Root records carry exactly one # in the SK; every sub-record shape (#QUERY#…, #PROFILE#SEARCH#…, #AGENTIC_CONFIG, …) appends further # segments. See _exclude_non_index_settings_items, index_settings_repository.py:509-534.

GSIs

GSIpkskUse
GSI_IndexRootsByNamepkindex_nameSparse — only root records have index_name. List index roots without scanning sub-records.
GSI_ShopifyDomainshopify_domainskResolve a Shopify domain → index settings (webhook routing). Sparse: only rows with shopify_domain set.

How to look up X

  • An index's full config: get-item by pk = system_account_id, sk = INDEX#{index_name}. (Mirrors get_index_config, index_settings_repository.py:150-173.)
  • Just the add_docs_config: same get-item, with a projection on add_docs_config.
  • The account-level defaults: get-item sk = INDEX#DEFAULT_CONFIGS.

Canonical CLI

Get an index's add_docs_config:

aws dynamodb get-item \
--table-name prod-EcomIndexSettingsTable \
--key '{"pk": {"S": "kl7a9h55"}, "sk": {"S": "INDEX#shopify-e513a8-4"}}' \
--projection-expression "add_docs_config" \
--profile controller --region us-east-1

Drop --projection-expression for the whole record. To list every config record for an account, query the pk with begins_with(sk, "INDEX#").
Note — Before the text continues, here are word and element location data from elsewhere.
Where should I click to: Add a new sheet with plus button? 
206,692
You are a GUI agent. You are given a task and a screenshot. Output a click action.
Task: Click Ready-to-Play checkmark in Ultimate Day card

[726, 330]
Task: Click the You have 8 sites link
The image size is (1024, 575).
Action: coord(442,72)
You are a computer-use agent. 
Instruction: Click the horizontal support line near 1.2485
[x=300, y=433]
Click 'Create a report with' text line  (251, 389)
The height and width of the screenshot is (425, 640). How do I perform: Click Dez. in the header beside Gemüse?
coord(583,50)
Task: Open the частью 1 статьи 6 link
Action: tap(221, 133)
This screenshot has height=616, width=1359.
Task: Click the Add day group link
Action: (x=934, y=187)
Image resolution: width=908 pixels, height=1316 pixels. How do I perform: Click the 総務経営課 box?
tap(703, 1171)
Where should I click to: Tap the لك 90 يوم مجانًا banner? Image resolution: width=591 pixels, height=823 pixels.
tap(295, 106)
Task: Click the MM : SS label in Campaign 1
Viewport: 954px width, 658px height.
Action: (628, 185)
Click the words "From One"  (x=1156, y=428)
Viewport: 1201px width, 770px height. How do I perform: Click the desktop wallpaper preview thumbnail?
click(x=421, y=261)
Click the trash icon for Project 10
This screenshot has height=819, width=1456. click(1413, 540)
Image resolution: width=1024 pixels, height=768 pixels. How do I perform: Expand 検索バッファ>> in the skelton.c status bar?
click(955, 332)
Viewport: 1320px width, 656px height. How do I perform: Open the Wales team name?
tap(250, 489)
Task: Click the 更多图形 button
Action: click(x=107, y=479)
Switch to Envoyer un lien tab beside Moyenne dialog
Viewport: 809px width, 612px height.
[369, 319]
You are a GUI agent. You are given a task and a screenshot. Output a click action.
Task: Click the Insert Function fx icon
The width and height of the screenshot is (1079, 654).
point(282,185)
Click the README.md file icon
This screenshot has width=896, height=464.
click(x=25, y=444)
3. Shopify entities — prod-ShopifyEntitiesTable

Single-table store for per-shop OAuth sessions, API keys, and settings. This is where scripts retrieve the Shopify Admin API access token.

Source of truth: shopify_entities.py (entity models + SK shapes, shopify_entities.py:15-50), database.py (key prefixes, database.py:8-42), shopify_graphql.py (token retrieval, get_shopify_access_token, shopify_graphql.py:57-113), and shopify_admin_stack.py (setup_shopify_entities_table, shopify_admin_stack.py:828-876).

Key schema

KeyFormatentity_type
pk (S)SHOP#{shop_domain}— (e.g. SHOP#cool-store.myshopify.com)
sk (S)USER#{user_id}SESSION (OAuth session, has access_token)
sk (S)API_KEYAPI_KEY
sk (S)SETTINGSSETTINGS (UI components, active_index, system_account_id)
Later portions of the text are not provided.